-- Exercise goal --
Please print, exactly as written, the line containing "Image resolution: width=545" and each line after it through the end of the material; pictures stay out.

━━━

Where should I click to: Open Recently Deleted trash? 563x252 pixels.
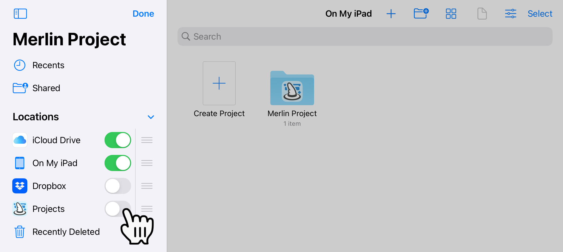(x=66, y=231)
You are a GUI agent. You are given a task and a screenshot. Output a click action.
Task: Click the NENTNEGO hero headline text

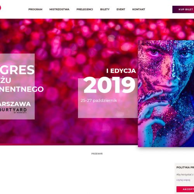tap(22, 89)
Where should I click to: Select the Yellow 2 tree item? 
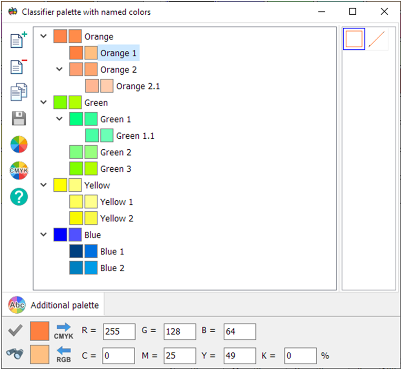[117, 218]
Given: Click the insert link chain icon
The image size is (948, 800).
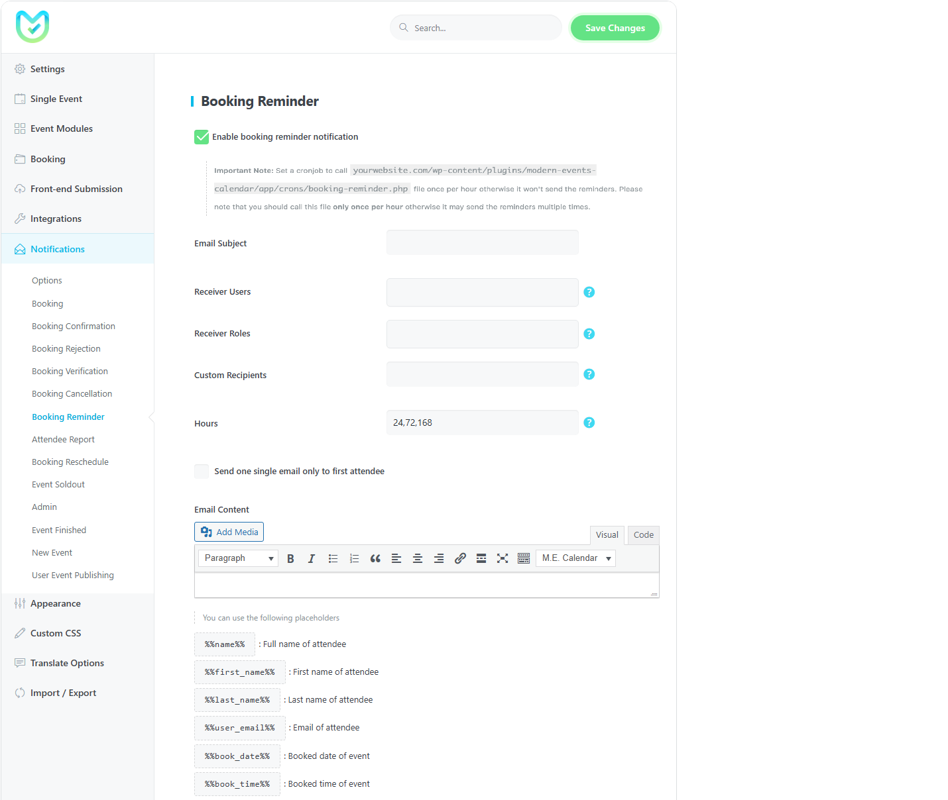Looking at the screenshot, I should (460, 558).
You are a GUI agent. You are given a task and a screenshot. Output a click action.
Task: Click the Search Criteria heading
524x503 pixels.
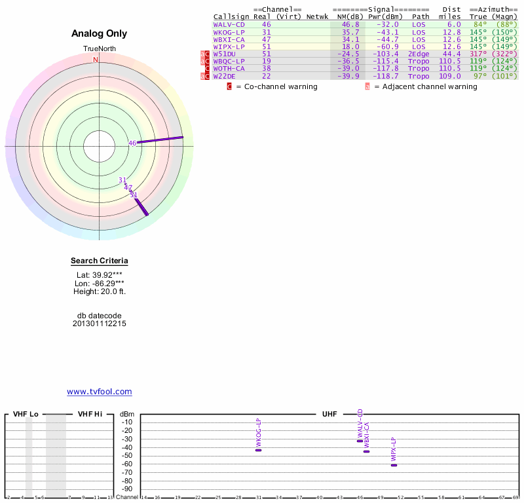(100, 261)
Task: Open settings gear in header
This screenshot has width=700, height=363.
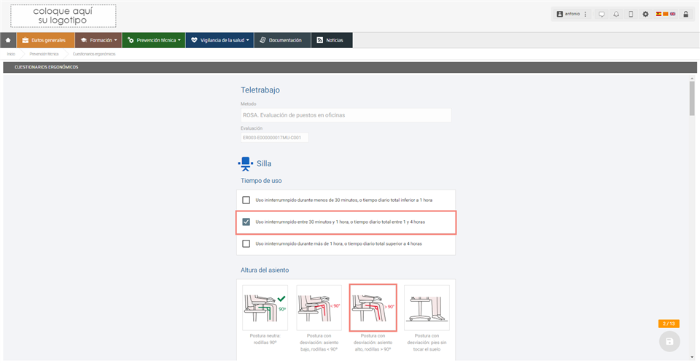Action: [645, 15]
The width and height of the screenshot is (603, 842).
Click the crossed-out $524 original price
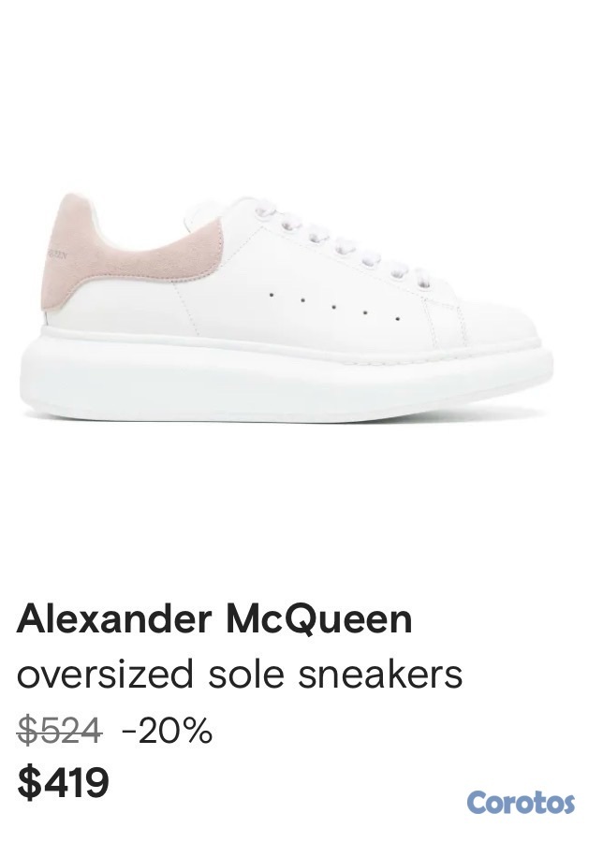click(59, 731)
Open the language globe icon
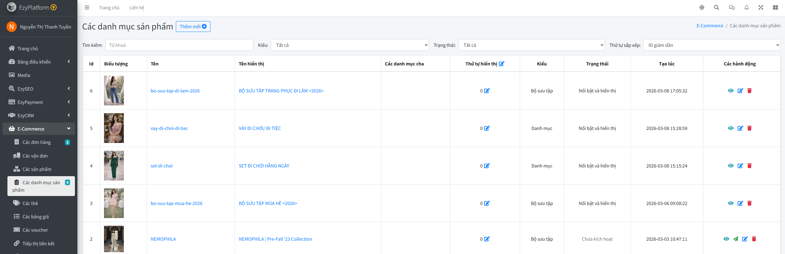The image size is (785, 254). (x=702, y=7)
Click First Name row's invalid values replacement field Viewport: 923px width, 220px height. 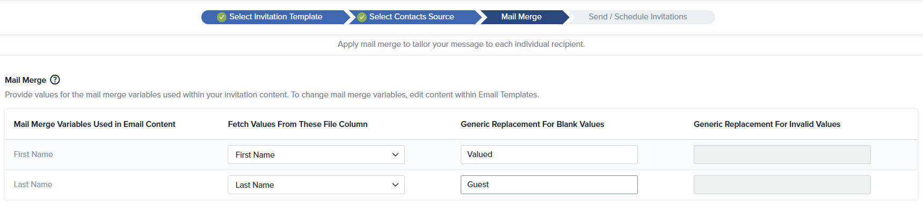[782, 155]
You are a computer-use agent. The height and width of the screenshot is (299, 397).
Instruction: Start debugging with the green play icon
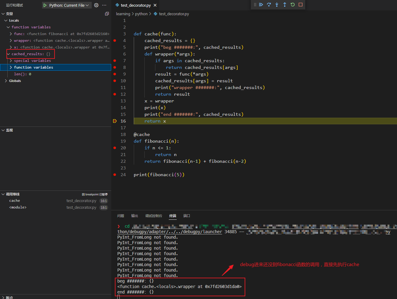(x=45, y=5)
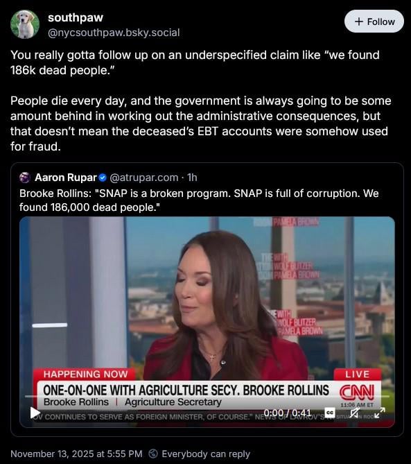Click the Aaron Rupar author name
The image size is (411, 464).
pos(66,178)
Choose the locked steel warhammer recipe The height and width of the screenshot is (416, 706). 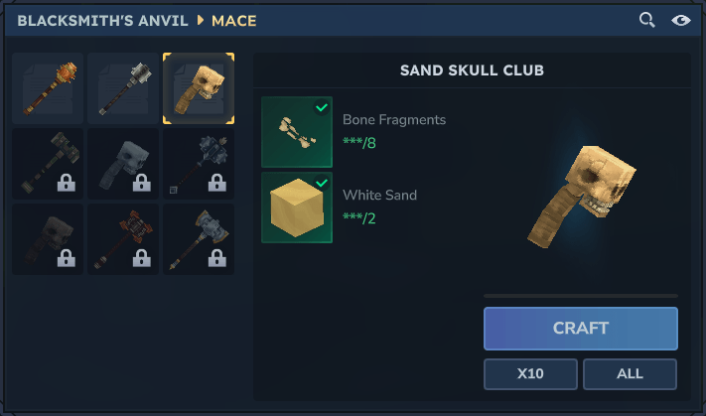(199, 239)
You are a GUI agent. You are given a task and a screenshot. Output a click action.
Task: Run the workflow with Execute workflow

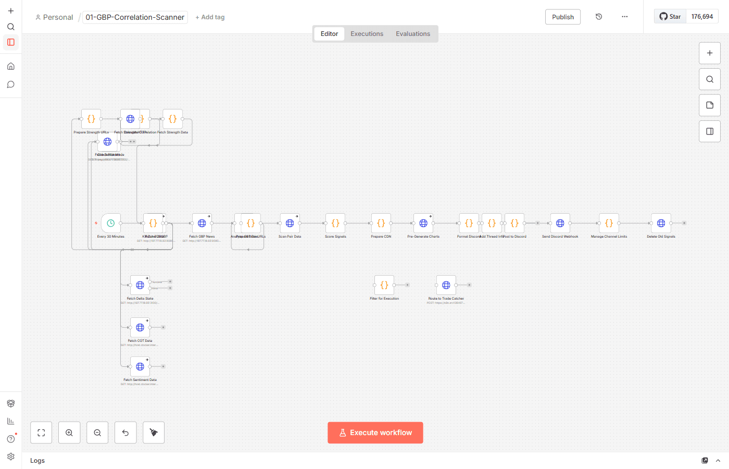(375, 433)
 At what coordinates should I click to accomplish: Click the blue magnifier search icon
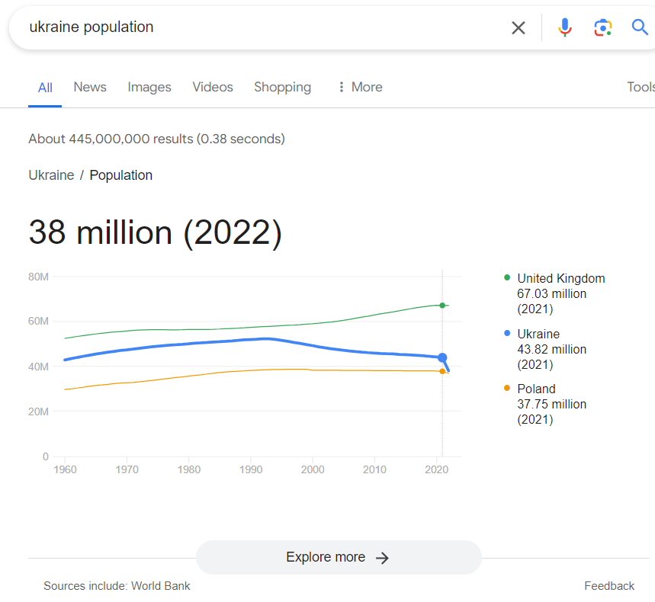(640, 28)
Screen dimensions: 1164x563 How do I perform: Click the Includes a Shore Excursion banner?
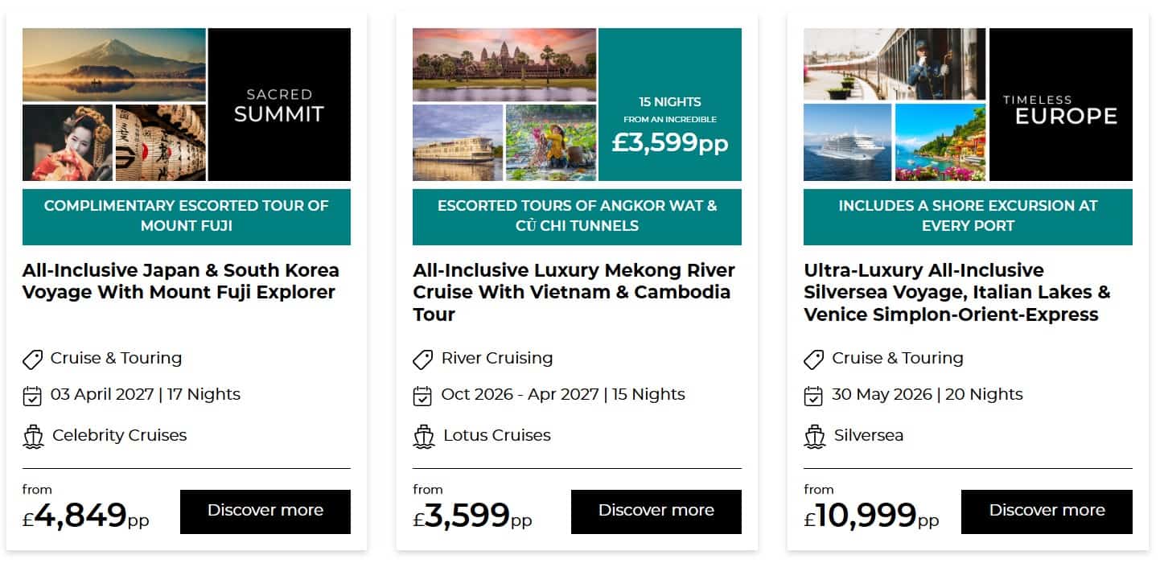pos(968,216)
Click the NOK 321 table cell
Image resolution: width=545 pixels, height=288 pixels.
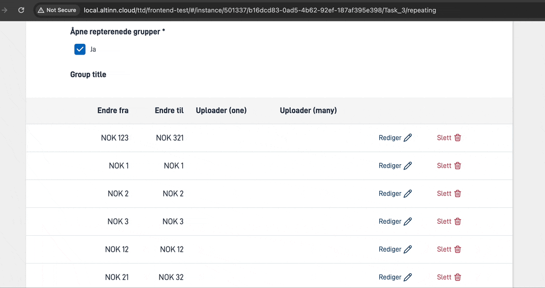170,138
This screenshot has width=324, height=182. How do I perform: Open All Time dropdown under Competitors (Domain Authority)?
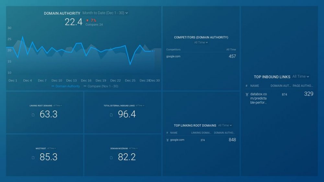[201, 42]
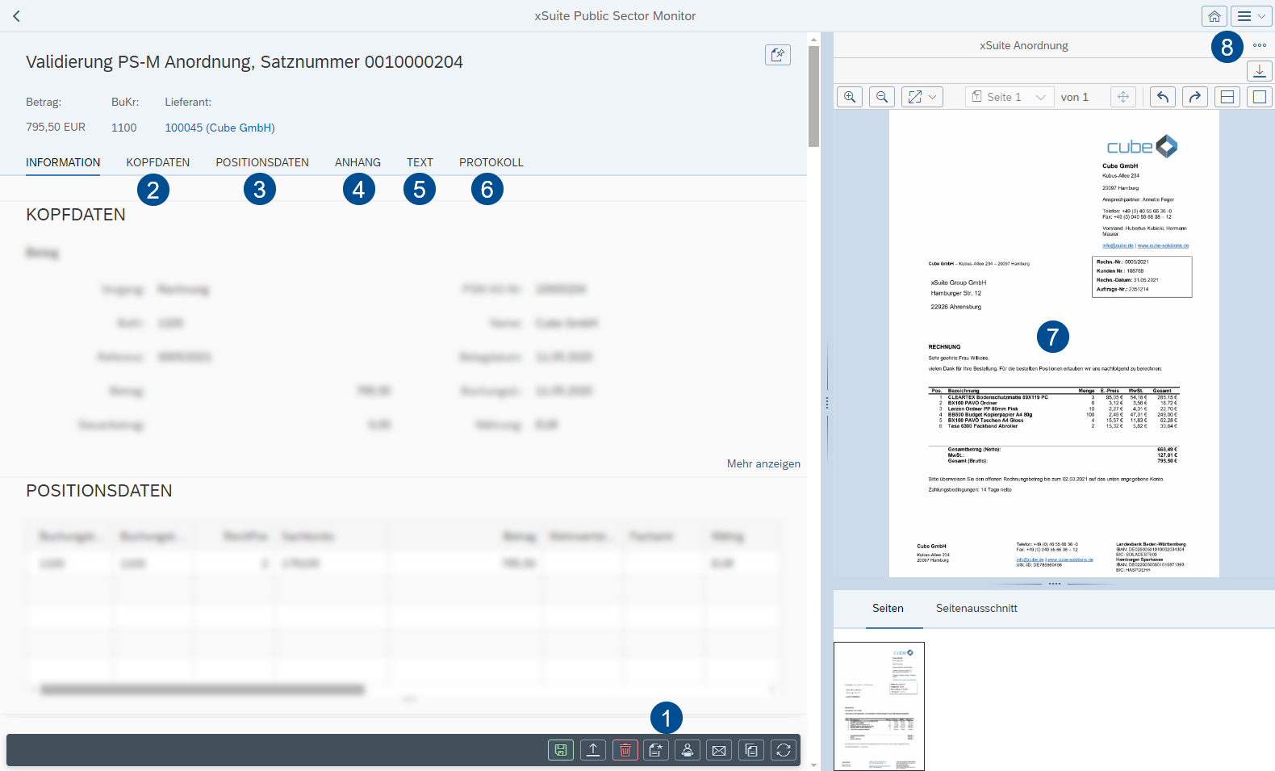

━━━

-- Solution below --
Image resolution: width=545 pixels, height=288 pixels.
170,138
This screenshot has width=324, height=182. How do I perform: Open All Time dropdown under Competitors (Domain Authority)?
[201, 42]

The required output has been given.